Schützenfest in Liedberg: Königszug „Weg frei“ ist ein Garant für gute Laune

Schützenfest : Liedbergs Königszug „Weg frei“ ist ein Garant für gute Laune

König Tobias Ramrath hatte den Song „Was für eine geile Zeit“ von Ben Zucker zu seiner Hymne auserkoren.

Phil Jansen ist 14 Jahre alt. Er wollte Jahr unbedingt gemeinsam mit seinem Vater Harald im Königszug „Weg frei“ marschieren. Nach langer Suche wurde bei einem Verleih in Willich die passende blaue Uniform in Größe 152 gefunden. Phil steht stellvertretend für viele andere junge Menschen, die sich für das Schützenwesen begeistern.
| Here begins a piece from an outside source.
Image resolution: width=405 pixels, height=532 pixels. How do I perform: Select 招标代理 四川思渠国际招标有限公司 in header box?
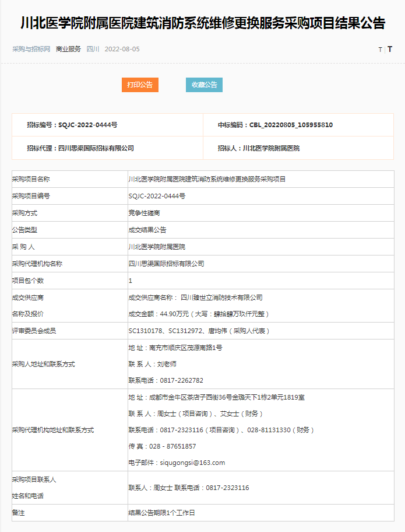point(80,148)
König Tobias Ramrath und sein Zug haben den Song „Was für eine geile Zeit“ von Ben Zucker zu ihrer Hymne auserkoren. Am Samstagabend musste die Band Farbton diesen Ohrwurm immer wieder spielen. Weg frei, der Königszug, ist mit 16 Aktiven der größte Zug im Liedberger Regiment. Von ihm geht zurzeit eine große Strahlkraft aus, weil man merkt, dass seine Mitglieder einschließlich ihrer Frauen voll und ganz in der Rolle des Königszugs aufgehen.

König Tobias Ramrath mutet seinen Schützen aber auch einiges zu: Seine Residenz liegt an der äußersten Grenze von Drölsholz, ganz dicht an Pesch, was einen ungewöhnlich langen 25-minütigen Marsch zur Folge hat. Sicherheitshalber haben sich die Mitglieder des Königszuges mit 16 blauen Regenschirmen ausgestattet, weil sich schon sehr früh abzeichnete, dass Tobias Ramrath nicht als Sonnenkönig in die Bruderschafts-Geschichte eingehen wird. Trotzdem sagt er, seine hohen Erwartungen seien noch übertroffen worden.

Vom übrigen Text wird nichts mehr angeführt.